A conclusione l'annuncio dell'implementazione delle procedure di valutazione dello stato delle infrastrutture improntate ai migliori standard tecnici ed una rivisitazione dei criteri di priorità di intervento da parte dei concessionari autostradali. Consiglio superiore dei lavori pubblici sta perfezionando linee guida tecniche improntate alla sicurezza dei viadotti e ai criteri di transitabilità in corrispondenza di situazioni non conformi agli attuali standard tecnici.

Un'ultima parte di intervento particolarmente apprezzata dal pentastellato Simone Valente. Dopo aver sottolineato ancora una volta la necessità di un piano straordinario per la nostra regione nella soluzione dell'emergenza e nella prevenzione di essa, l'onorevole savonese ha tenuto a precisare come serva intervenire a 360 gradi sulla gestione della responsabilità. Toccata dunque la questione delle revoche ad Autostrade per l'Italia, cavallo di battaglia che il M5S ha già fatto suo ai tempi del crollo del Ponte Morandi con l'allora ministro alle Infrastrutture Toninelli.

A prendere parola è stato poi l'onorevole leghista Rixi: “Dopo più di un anno dalla tragedia del Morandi, il crollo del viadotto sulla A6 ha dimostrato che c’è ancora molto da fare. Bene le rassicurazioni della ministra De Micheli sull’individuazione di un ente terzo per i controlli, bene che si stia muovendo qualcosa per il sblocco di Ansfisa, ma non basta".

"La Liguria e il Paese hanno bisogno di tempistiche certe sulla partenza dei piani finanziari per gli investimenti dei concessionari nelle manutenzioni, che mi risultano ammontare a più di 13 miliardi di euro. Ci vogliono tempi certi su quando potranno riaprire a regime arterie fondamentali come l’A26. Oggi ci sono aziende in Liguria che non sanno quando potranno portare i propri manufatti in porto a Genova, quando potranno ricevere gli indennizzi per i danni del maltempo, quando i Comuni potranno essere rifondati delle spese sostenute per le somme urgenze. È urgente arrivare a un piano di regole, perché non si arrivi alla paralisi totale della Liguria e del Paese” ha dichiarato il responsabile delle infrastrutture della Lega.
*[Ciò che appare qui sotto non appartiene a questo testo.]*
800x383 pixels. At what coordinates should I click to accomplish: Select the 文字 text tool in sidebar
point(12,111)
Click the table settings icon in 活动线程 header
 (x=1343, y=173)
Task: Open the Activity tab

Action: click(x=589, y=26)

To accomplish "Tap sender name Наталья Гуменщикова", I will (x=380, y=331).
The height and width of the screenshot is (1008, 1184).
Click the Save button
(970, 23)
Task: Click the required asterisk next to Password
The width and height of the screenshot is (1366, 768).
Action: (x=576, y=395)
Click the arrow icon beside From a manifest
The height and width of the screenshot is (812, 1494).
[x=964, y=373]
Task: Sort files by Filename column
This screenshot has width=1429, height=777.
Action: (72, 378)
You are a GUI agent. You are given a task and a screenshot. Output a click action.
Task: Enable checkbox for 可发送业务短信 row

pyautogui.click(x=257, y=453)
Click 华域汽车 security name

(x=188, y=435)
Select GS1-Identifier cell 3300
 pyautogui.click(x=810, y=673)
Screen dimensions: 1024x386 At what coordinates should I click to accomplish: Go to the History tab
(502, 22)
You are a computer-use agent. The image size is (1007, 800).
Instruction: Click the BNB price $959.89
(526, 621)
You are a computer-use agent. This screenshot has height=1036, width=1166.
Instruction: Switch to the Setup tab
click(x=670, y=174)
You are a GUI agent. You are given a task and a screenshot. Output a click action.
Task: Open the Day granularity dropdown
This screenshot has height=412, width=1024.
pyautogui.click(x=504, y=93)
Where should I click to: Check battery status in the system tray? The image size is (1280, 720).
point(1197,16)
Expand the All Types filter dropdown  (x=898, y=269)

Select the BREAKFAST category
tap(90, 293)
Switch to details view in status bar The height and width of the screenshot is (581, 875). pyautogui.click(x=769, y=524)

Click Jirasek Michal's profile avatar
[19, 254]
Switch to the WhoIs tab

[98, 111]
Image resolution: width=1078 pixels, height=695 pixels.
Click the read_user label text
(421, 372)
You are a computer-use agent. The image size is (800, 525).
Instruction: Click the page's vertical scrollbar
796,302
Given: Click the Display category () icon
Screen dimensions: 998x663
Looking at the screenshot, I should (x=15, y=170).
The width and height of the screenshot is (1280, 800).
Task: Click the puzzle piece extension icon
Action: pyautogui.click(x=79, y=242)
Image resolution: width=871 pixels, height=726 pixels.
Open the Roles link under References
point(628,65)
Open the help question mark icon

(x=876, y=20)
A ringraziare la ministra De Micheli "per l'interlocuzione che abbiamo avuto sulla situazione del viadotto crollato in Liguria sulla A6, e sulle informazioni che ha fornito riguardo agli interventi di manutenzione straordinaria programmati e sulle iniziative rivolte finalmente alla separazione tra gestione e controllo delle infrastrutture" è stato il deputato di èViva, Luca Pastorino, che ha colto l'occasione per ringraziare il Governo dei fondi stanziati nel decreto fiscale e in quelli dedicati all'emergenza nei vari Comuni colpiti dall'alluvione, oltre alle varie procedure in deroga che agevolano il lavoro dei sindaci.

"L'attenzione - ha aggiunto poi Pastorino - va posta sul sistema produttivo e sociale della Liguria. Sul piano dello sviluppo economico, vanno monitorate le ricadute sulle realtà portuali di Genova e Savona e in generale sul livello occupazionale".

Sull'argomento è intervenuto anche l'onorevole Vazio: "Il Governo e il Ministro hanno riservato un’attenzione particolare alla Liguria e al savonese. Sono stati già stanziati 40 milioni per le somme urgenza e il Governo ha già annunciato che altri 140 milioni saranno a brevissimo a disposizione per coprire tutte le necessità dei territori martoriati dalla calamità".

"Dobbiamo essere grati al Ministro De Micheli per la sua efficienza, ma soprattutto per la sua sobrietà; alle parole e alle passerelle a cui purtroppo abbiamo spesso assistito, sono stati preferiti i fatti. Bisogna insistere e chiedere i fondi per i ripristini, ma abbiamo il dovere di lavorare per il potenziamento e l’efficientamento delle infrastrutture viarie e ferroviarie. In Liguria crollano i ponti, si chiudono i viadotti e franano le strade. Sui ponti e sulle autostrade liguri passano le persone, ma passa o muore anche l’economia non solo della Liguria e dei suoi porti ma anche di tutta l’Italia" conclude poi Vazio.